> [Data to process]:
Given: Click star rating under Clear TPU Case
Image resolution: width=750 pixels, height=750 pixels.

--

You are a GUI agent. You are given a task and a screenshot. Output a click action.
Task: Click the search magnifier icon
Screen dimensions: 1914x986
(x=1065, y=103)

> [What the exercise asks]: Everything from the line with "Given: Click star rating under Clear TPU Case" through the line with "Image resolution: width=750" should be written out exactly as it appears above, end lines included, and nothing outside that range.

> [Solution]:
Given: Click star rating under Clear TPU Case
Image resolution: width=750 pixels, height=750 pixels.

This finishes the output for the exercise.